#### [Text passage]
- - -

In the myth of meritocracy the examination is both a major ritual and a significant determinant of success. At the heart of this ritual, between the practice and the judgment, between the stress and the carthasis, is the great silence, the space where the judgment is processed.

The myth gives hints of what moves in this silence, for the myth makes three claims: the race is to the swiftest; the judgment is utterly accurate; and success is a certification of competency.

These hints tap the bases of the three frames of reference for assessment that assume objectivity. However, other assumptions of these frames make them mutually contradictory. This in itself would be good reason for keeping the process implicit. For the assumption that inside the black box hidden in the silence is a mechanism, an instrument of great precision, may be difficult to sustain, if it contains major contradictions within its workings.

- - -

#### [Stated problem 1]
Duplicate the records word for word, from the line containing "You are a computer-use agent. Image" down to the end of the records.
The passage and the records are unrelated pieces of material.

[Entries for locating text and elements]
- - -

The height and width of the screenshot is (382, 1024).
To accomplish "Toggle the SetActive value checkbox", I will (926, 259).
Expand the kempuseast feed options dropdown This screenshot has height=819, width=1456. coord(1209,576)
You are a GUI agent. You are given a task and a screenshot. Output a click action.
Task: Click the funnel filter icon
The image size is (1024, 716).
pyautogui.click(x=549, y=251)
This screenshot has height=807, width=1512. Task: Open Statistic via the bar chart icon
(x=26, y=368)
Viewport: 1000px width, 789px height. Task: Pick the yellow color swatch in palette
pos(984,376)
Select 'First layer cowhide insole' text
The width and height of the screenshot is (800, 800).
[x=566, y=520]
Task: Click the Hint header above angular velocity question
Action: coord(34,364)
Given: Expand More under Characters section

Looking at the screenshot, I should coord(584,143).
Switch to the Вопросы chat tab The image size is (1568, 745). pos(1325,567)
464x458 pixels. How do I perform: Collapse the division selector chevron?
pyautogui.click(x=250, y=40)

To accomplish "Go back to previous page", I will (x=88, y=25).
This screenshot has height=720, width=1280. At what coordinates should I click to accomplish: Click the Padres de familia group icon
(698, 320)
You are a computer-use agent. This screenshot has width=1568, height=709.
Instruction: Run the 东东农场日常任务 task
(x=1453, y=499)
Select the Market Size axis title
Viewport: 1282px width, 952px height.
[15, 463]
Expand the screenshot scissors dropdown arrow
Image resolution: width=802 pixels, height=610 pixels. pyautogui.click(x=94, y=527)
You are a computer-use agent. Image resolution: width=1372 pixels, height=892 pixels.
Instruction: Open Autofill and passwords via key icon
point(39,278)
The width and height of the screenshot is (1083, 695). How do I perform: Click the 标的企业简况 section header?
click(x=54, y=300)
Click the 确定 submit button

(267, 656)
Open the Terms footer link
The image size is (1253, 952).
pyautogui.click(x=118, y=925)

- - -

#### [Stated problem 2]
Write the next part of the passage on examinations in the myth of meritocracy, picking up after its final sentence.

#### [Right answer 1]
You are a computer-use agent. Image resolution: width=1372 pixels, height=892 pixels.
Instruction: Open Autofill and passwords via key icon
point(39,278)
The width and height of the screenshot is (1083, 695). How do I perform: Click the 标的企业简况 section header?
click(x=54, y=300)
Click the 确定 submit button

(267, 656)
Open the Terms footer link
The image size is (1253, 952).
pyautogui.click(x=118, y=925)

#### [Right answer 2]
Four assessment systems, with four different frames of reference, have staked their claim to exclusive use of the black box, their claim to be the best foundation for the precision instrument to measure human - what? Bit hard to say what exactly. To measure, perhaps, human anything. It may be sufficient just to measure. Or even just to pretend to measure, to assert that a measurement has been made, so that a mark may be assigned to a person.
 

Frames, myths, and current practice

The Judge's frame is far more often evoked than talked about. The focus is on the assessor's judgment of the product. The major activity is in the mind of the assessor. Such terms as expert and connoisseur are essential to the construction of the accompanying myth. Faith is the requirement of all participants. It is explicit in discourses about teacher tests, public examinations, and tertiary assessment, and implicit in all human activities that involve the categorisation of people by assessors.

The General frame is the basis for educational measurement, for psychometrics. The focus is on the test itself, its content and the measurement it makes. Such terms as reliability and ability are essential to its mythological credibility. It purports to be objective science, and hence independent of faith. As such the world it relates to is static, so there is no essential activity. It is explicit in discourses about educational measurement, standardised tests, grades, norms; it is implicit in most discourses about standards and their definitions.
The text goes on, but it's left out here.